Firenze, 2 dicembre 2017 - "Non guardo indietro, mi interessa solo che la squadra torni a vincere, ci manca da troppo tempo". Non usa troppi giri di parole Stefano Pioli, la sua Fiorentina non conquista i tre punti da oltre un mese, dal 25 ottobre scorso quando al Franchi superò il Torino per 3-0: da allora ne ha messi insieme appena due in quattro partite e questo ha finito inevitabilmente per pesare sulla classifica. Urge quindi un cambio di passo, ha intimato il tecnico viola alla vigilia della gara interna con il Sassuolo dell'amico Giuseppe Iachini, appena subentrato a Bucchi.

"Mi dispiace per Bucchi, è stato un mio giocatore a Modena - ha dichiarato Pioli -. Quanto a Beppe, è il compagno con cui ho condiviso più esperienze tra Firenze e Verona, anche se non tutte positive. Siamo in pratica cresciuti insieme. Ora è tornato in panchina e un nuovo allenatore porta sempre nuovi stimoli: serviranno quindi attenzione e rispetto. Abbiamo studiato il Sassuolo nella gara di Coppa Italia ma noi dovremo partire dalle nostre nozioni, ho visto i miei giocatori in settimana lavorare concentrati e con lucidità, è il momento di metterci quel qualcosa in più che fa la differenza tra vincere e perdere".

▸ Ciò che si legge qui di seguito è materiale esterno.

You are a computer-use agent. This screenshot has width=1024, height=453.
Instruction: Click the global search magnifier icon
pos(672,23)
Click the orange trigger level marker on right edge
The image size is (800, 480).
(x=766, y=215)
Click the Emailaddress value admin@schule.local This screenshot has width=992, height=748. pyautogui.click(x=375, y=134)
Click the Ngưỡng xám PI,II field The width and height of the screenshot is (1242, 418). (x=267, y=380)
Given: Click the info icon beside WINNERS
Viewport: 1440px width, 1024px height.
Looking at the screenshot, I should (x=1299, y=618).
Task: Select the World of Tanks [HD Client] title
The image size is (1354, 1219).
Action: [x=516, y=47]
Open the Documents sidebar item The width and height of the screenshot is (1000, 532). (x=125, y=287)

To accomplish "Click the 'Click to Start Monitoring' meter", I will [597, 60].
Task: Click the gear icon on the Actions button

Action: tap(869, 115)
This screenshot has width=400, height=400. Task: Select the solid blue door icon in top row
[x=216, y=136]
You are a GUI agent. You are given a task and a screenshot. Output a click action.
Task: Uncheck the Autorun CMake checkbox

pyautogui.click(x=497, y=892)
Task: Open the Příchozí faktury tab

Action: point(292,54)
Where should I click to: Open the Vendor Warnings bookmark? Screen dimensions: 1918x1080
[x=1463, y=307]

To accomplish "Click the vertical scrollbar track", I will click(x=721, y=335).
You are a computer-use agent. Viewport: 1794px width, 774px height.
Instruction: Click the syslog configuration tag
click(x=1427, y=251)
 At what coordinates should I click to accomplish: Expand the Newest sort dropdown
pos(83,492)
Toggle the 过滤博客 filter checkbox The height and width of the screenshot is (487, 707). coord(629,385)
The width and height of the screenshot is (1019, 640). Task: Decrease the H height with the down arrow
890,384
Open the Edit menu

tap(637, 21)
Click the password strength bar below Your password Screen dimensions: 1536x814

Oltretutto questa volta Pioli ha problemi di abbondanza («Per me è un grande vantaggio») anche se, salvo cambiamenti dell'ultima ora, l'intenzione è riproporre inizialmente a stessa formazione che è uscita imbattuta dall'Olimpico, quindi con il tridente offensivo formato da Chiesa («Il nostro obiettivo è cercare di sfruttarlo il più possibile»), Thereau e Simeone verso il quale il tecnico viola ha speso buone parole nonostante qualche errore di troppo sotto porta: «Da un centravanti ci si aspettano sempre tanti gol o assist, lui deve crescere ma finora ha sempre dato un grosso apporto alla squadra».